**Фрагмент страницы**
--
Мода на ремейки, конечно, возникла еще в 2000-е, но в 2010-е она не только сохранилась, но и достигла новых высот. Во-первых, речь идет теперь о растущей популярности ребутов, то есть перезапусков отдельных фильмов и франшиз, не обязательно связанных — даже символически — с прошлым. Во-вторых, наметилась тенденция снимать прямые сиквелы к классике жанра: стоит вспомнить хотя бы вышедшее в 2013-м продолжение самой первой «Техасской резни бензопилой», и снятый в 2018-м сиквел карпентеровского «Хэллоуина», равно как и появившийся в 2016-м новый фильм Адама Вингарда про ведьму из Блэр. Вопрос о том, стоит ли через десятки лет снимать — в совершенно иных исторических условиях для жанра и кинематографа вообще — такого рода сиквелы, остается пока что открытым: новые главы во франшизах про блэрскую ведьму и маньяков из Техаса хоть и не стали коммерческими провалами, все же принесли довольно скромные прокатные результаты, зато обновленный «Хэллоуин» стал хитом, и, разумеется, должен в 2020-х получить аж два продолжения.
--
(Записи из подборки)
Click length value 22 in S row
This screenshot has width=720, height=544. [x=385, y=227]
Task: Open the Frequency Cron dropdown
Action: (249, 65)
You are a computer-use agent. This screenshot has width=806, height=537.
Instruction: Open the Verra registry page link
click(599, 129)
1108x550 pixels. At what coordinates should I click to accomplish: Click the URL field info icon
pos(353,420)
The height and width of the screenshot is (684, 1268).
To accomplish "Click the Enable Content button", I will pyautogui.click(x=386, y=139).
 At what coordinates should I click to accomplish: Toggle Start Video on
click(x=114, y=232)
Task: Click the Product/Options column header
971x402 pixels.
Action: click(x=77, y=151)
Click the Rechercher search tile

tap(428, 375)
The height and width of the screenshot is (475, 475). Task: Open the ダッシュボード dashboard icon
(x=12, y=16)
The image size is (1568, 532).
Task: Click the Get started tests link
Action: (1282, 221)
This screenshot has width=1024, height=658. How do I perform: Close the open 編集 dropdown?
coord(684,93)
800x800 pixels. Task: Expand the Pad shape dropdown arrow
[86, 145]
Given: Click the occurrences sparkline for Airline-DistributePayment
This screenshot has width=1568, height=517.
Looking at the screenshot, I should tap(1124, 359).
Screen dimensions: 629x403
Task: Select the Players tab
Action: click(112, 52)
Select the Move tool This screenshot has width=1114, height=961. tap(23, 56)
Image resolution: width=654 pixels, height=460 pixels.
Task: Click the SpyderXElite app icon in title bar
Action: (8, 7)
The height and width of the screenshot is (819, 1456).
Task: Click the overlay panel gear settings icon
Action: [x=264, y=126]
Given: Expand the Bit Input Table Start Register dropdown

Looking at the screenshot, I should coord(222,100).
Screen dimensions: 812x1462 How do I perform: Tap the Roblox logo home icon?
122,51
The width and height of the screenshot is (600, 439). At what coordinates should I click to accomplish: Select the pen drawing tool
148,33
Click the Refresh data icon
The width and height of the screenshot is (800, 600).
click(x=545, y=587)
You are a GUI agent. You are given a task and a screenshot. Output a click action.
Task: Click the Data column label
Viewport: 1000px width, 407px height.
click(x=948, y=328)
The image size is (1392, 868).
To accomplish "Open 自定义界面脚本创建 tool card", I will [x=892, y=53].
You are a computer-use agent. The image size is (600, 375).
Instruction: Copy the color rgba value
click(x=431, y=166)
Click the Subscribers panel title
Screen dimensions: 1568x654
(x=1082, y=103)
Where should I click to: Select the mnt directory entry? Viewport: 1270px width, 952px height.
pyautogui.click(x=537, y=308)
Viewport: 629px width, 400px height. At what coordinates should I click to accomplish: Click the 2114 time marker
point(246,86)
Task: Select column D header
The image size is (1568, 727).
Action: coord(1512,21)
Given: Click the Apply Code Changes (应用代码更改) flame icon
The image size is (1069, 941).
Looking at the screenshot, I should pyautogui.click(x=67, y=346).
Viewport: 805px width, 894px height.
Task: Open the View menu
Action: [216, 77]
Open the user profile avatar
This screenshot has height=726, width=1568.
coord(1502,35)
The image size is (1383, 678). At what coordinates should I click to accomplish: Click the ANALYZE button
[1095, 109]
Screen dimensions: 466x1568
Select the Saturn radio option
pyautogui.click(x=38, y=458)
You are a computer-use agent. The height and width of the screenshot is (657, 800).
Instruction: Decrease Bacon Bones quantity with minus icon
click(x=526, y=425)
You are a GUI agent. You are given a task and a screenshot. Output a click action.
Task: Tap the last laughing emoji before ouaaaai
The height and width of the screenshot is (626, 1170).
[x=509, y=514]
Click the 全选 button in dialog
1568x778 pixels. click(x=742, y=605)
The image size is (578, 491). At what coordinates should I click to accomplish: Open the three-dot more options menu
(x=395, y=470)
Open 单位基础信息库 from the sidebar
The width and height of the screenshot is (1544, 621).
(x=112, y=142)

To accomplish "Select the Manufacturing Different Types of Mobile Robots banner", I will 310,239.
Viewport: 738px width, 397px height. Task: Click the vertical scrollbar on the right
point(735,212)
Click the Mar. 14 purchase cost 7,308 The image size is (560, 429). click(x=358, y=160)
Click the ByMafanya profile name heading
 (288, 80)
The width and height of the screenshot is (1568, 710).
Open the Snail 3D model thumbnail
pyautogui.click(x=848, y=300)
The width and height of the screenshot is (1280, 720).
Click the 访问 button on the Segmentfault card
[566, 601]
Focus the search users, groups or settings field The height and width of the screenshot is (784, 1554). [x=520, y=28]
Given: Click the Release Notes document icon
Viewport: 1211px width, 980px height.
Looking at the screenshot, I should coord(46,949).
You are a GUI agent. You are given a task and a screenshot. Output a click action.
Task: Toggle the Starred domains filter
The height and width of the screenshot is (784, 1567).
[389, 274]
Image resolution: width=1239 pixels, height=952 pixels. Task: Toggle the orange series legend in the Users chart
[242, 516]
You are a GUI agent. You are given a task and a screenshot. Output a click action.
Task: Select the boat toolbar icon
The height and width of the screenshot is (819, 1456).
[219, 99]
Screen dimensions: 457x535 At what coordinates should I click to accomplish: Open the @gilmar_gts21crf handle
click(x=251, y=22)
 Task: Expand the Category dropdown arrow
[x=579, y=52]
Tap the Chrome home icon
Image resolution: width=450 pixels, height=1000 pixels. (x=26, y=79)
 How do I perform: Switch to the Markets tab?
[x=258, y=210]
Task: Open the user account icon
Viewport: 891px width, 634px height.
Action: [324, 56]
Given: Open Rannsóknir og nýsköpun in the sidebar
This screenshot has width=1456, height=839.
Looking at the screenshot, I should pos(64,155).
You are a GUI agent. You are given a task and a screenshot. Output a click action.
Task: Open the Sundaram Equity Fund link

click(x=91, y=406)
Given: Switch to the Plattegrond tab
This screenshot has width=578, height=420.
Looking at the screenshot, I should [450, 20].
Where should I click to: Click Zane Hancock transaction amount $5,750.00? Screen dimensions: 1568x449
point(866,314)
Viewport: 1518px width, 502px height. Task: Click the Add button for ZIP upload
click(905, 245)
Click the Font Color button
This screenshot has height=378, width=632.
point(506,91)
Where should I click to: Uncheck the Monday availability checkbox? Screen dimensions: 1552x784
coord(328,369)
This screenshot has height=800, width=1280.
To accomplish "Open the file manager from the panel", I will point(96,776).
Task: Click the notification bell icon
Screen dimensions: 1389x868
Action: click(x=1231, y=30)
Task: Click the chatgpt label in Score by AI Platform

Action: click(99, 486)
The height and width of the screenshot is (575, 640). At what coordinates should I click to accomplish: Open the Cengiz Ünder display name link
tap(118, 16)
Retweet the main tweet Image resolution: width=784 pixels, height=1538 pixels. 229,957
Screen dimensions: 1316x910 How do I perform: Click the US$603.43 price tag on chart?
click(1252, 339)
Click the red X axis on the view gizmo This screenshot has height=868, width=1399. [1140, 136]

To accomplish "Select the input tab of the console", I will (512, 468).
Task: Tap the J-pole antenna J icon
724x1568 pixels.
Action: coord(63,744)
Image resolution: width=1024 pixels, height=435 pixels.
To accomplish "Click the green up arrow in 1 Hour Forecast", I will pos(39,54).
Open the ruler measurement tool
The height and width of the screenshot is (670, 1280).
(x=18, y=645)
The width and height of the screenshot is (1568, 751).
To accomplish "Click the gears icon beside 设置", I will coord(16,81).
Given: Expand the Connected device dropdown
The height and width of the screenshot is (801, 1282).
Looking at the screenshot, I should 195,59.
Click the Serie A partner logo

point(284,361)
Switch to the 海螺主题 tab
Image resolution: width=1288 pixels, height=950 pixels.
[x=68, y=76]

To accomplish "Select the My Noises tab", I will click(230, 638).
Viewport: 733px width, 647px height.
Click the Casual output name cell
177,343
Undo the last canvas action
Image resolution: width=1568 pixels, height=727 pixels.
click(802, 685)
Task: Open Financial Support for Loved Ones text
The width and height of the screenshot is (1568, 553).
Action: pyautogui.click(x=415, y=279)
--
**Задания**
- A) В каком году, согласно фрагменту о ремейках и сиквелах, вышел сиквел карпентеровского «Хэллоуина»?
- B) Пожалуйста, перескажите абзац фрагмента о ремейках и сиквелах, начинающийся словами «Мода на ремейки», в виде краткого списка с сохранением главных фактов.
- C) Продолжите фрагмент о ремейках и сиквелах с того места, на котором он заканчивается.
Материал представляет собой отдельный набор данных.

**Итоговые ответы**
- A) В 2018 году.

- B)
- Мода на ремейки возникла в 2000-е, а в 2010-е сохранилась и достигла новых высот.
- Выросла популярность ребутов, то есть перезапусков отдельных фильмов и франшиз, не обязательно связанных с прошлым.
- Наметилась тенденция снимать прямые сиквелы к классике жанра: продолжение первой «Техасской резни бензопилой» (2013), сиквел карпентеровского «Хэллоуина» (2018), новый фильм Адама Вингарда про ведьму из Блэр (2016).
- Вопрос о том, стоит ли снимать такие сиквелы спустя десятки лет, остается открытым.
- Фильмы о блэрской ведьме и техасских маньяках принесли довольно скромные прокатные результаты.
- Обновленный «Хэллоуин» стал хитом и в 2020-х должен получить два продолжения.

- C)
Хотя истоки found footage лежат в невероятном кассовом успехе первой «Ведьмы из Блэр» в далеком 1999-м, только в 2010-х формат «найденных пленок» (равно как и близкая ему псевдодокументалистика) стал одним из самых популярных в хорроре. Способствовали этому два фактора: сначала — выход в 2009-м первой части «Паранормального явления», ключевой франшизы в этом поджанре фильмов ужасов, задавшей образец для последующих авторов; а затем — крайне низкие затраты на съемки, что (при надлежащем таланте) можно использовать для придания дополнительной аутентичности происходящему на экране. После успеха фильма Орена Пели в 2010-е кинотеатры буквально заполонили разнообразные хорроры, выполненные в технике «найденных пленок», от бесконечных сиквелов того же «Паранормального явления» до антологий вроде «З/Л/О» (2012) и десктоп-хорроров «Убрать из друзей» (2014) и «Открытые окна» (2016). Только к концу десятилетия этот поток, кажется, начинает иссякать, хотя это впечатление может оказаться обманчивым.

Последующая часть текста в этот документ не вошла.